Biomimetic micropump: Leveraging a novel propagative rhythmic membrane function

Abstract

We discuss bioinspired pumping mechanism in a microfluidic configuration, consistent with the newly formulated propagative rhythmic contraction–expansion of a membrane attached to the channel wall. We aptly demonstrate the kinematics of the proposed membrane function and describe the wall profile developed due to the propagative expansion–contraction phases of the actuation cycle. The transport equations governing the flow dynamics are solved analytically in the purview of the lubrication theory. An analysis of the proposed model establishes that the fluidic functionality of a channel equipped with a single elastic membrane that operates following the propagation expansion-contraction modes can produce a unidirectional flow, and acts as a micropump in the process.

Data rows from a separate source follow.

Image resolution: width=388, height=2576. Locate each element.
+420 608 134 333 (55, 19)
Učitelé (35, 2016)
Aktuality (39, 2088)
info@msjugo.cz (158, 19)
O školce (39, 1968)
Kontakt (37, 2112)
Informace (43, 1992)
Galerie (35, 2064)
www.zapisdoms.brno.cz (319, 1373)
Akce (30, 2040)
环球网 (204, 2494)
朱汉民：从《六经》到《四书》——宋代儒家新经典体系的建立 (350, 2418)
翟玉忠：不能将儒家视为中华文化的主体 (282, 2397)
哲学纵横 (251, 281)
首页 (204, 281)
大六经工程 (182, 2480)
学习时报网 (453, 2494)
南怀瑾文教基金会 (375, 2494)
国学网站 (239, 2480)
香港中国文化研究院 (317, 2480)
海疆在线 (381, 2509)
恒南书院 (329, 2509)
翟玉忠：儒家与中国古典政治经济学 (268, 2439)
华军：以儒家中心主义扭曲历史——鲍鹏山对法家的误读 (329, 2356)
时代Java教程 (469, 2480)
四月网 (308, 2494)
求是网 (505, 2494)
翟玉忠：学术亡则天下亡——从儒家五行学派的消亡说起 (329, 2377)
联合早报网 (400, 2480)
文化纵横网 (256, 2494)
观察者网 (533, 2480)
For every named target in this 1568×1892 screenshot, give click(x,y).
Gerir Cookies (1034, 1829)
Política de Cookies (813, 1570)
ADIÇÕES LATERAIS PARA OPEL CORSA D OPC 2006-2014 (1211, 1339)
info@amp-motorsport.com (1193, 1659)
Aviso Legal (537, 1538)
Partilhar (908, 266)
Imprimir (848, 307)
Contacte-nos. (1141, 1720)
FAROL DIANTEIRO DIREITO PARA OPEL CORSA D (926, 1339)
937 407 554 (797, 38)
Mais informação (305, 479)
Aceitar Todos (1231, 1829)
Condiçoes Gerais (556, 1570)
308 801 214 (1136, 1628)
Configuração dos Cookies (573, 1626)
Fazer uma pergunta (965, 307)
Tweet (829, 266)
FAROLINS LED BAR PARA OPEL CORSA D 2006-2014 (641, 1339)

By depicting the flow velocity, velocity contours, and streamlines patterns in the flow pathway, we discuss and demonstrate the eventual consequence of these flow parameters to the net throughput during both the compression and expansion phases of the process. We establish the efficacy of the novel membrane function by demonstrating augmented net throughput obtained from the proposed configuration. The membrane function developed in this endeavor will provide greater flexibility to the researchers to carry out further research in the field and will make the underlying analysis even easier in systems that utilize electromagnetic fields in the flow system.